Já sentes a culpa como uma comichão debaixo da pele, puta, e é o toque quente dos lábios anteriores que persiste na tua boca. Ele ainda não te tocou, mas o pecado já é teu. Ele ainda não te fez sua, mas tu já és dele. E esta noite, não vão ser só dois corpos a dividir uma cama. Porque arrastas contigo a densa memória da liberdade para dizer que não.
Esta noite, puta, estás acorrentada às tuas próprias fantasias. Não podes fugir, é inútil teres medo, é estúpido lutar. Sabes que vais acabar por querer dizer que sim. O arrependimento há-de acompanhar-te sempre, mesmo quando caíres de joelhos a gritar de prazer. Não é esta a vida que eu escolhi. Vais querer-te noutra cama, noutros braços, onde pelo menos alimentas a ilusão de exclusiva pertença. Vais remoer a noite toda, puta, e bater de cabeça contra um único e sólido argumento. Tu não és de ninguém.
Não virás chorar nos meus braços, não. Eu avisei-te que jogas um jogo perigoso, e não há como excluir a nossa consciência dos nossos próprios segredos. Ela estará lá para te julgar quando mais ninguém o puder fazer. Não compreendes, puta. Andaste cega durante todo este tempo, e agora que abriste os olhos, estás demasiado acostumada ao mesmo erro para saltar o buraco que se atravessa à tua frente. Pensavas que era o melhor que poderias ter, e então surpreenderam-te. Agora enfrentas a tentação por um sonho que não crês ainda ser real. Mas, puta, reflecte sobre as tuas memórias e verás, na tua cegueira, que está lá tudo o que precisas de saber.

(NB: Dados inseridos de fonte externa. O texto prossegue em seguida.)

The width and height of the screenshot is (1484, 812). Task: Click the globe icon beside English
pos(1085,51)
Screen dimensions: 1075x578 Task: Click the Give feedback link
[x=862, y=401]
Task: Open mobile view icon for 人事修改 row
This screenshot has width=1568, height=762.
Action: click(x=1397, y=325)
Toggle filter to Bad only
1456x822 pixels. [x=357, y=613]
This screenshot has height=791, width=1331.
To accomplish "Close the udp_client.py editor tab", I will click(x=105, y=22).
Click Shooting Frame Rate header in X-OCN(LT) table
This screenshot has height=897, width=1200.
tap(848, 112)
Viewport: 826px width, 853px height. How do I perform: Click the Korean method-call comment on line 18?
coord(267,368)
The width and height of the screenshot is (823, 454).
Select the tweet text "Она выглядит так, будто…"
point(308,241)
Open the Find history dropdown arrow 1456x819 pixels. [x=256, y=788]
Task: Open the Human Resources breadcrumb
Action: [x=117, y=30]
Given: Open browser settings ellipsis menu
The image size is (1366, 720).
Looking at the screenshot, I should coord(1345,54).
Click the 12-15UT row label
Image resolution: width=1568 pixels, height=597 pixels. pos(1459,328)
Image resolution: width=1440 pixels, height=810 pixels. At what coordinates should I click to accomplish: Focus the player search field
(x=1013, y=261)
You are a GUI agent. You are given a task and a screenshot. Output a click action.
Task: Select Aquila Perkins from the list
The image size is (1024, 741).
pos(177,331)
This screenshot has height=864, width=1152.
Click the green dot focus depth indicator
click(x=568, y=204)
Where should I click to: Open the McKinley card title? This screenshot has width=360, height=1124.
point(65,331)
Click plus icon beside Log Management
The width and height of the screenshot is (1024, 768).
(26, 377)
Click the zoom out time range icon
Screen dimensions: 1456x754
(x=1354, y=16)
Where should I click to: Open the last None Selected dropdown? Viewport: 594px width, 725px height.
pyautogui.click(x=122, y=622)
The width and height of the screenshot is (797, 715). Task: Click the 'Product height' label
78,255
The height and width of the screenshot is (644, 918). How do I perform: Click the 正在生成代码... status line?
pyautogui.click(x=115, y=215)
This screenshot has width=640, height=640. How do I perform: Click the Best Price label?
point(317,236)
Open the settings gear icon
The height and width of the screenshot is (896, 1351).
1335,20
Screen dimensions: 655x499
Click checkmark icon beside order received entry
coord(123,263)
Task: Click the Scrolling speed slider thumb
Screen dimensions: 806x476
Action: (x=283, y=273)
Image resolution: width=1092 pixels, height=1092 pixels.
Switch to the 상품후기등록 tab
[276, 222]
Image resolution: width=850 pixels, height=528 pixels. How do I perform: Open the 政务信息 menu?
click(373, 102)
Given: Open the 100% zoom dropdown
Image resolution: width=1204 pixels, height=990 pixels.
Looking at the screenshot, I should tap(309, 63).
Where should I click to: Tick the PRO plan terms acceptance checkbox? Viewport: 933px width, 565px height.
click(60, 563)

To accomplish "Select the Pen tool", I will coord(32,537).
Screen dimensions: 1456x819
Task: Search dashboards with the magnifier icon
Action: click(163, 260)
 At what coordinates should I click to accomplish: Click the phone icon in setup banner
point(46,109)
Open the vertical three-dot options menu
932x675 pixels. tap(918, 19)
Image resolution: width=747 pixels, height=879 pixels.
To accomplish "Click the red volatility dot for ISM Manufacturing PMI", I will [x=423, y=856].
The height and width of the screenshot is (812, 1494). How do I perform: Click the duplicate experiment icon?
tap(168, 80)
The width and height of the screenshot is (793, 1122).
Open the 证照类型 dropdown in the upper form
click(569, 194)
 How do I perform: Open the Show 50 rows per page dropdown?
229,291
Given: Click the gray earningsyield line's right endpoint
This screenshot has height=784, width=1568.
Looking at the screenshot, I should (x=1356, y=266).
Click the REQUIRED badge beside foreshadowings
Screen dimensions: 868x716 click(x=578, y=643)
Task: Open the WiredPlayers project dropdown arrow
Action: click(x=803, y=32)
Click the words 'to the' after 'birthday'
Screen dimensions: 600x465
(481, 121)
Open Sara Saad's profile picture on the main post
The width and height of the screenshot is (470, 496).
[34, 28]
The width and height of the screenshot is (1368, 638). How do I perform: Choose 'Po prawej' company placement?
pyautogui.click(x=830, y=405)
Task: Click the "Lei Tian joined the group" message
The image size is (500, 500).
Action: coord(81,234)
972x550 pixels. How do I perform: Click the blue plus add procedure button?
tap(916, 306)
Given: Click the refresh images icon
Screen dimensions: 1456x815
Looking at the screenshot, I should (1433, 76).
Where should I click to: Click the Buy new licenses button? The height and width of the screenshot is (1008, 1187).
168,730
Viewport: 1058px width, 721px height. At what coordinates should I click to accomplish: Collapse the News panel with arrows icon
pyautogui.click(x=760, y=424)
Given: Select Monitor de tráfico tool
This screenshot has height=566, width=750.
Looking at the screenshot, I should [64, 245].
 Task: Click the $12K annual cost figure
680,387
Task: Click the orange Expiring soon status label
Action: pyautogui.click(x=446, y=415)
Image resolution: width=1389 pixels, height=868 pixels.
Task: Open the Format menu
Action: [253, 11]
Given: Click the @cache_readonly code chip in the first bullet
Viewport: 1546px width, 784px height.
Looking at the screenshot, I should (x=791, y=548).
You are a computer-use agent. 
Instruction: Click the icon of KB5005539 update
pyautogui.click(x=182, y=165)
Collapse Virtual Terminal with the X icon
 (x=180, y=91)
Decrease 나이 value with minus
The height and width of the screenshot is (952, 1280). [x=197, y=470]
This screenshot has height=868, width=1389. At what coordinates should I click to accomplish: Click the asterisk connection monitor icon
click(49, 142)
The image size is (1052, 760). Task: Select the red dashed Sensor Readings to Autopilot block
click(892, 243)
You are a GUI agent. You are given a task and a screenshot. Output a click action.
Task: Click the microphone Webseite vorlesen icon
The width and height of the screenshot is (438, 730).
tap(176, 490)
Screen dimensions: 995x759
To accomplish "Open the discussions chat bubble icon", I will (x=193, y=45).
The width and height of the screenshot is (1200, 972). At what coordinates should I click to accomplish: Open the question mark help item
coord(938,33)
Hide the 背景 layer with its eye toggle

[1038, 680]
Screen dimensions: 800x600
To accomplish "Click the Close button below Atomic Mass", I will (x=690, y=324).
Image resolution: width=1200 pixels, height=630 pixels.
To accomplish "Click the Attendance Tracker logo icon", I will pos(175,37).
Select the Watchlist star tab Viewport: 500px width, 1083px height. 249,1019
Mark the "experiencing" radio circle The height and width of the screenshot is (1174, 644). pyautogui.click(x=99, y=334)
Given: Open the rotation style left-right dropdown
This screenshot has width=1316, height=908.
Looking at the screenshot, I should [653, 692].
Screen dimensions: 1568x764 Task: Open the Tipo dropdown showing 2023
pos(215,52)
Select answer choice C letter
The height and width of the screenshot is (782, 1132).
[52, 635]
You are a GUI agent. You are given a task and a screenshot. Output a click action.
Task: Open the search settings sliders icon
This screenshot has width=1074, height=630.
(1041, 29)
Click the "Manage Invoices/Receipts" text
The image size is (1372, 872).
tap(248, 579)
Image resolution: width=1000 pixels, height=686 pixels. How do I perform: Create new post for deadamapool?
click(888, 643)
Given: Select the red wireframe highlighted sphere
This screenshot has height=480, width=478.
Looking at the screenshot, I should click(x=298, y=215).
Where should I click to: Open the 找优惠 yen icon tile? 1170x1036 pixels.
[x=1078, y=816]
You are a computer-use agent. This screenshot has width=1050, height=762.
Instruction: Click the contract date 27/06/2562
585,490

A solução jaz na diferença básica entre um e dois, entre dois e três. Mas sempre precisas que te digam tudo na cara, mesmo que sofras com o estalo da realidade e do tempo perdido a apreendê-la. Tens demasiadas dúvidas e apostas nas cartas erradas. O teu instinto é absolutamente visual, e por isso tão cego. E o teu coração, puta, ele mantêm-se calado, tão fechado e receoso como a tua boca é aberta e obsessiva.
Esta noite, puta, não vais voltar a dormir sozinha. Mas e amanhã, terás outra vez aquele sorriso na cara?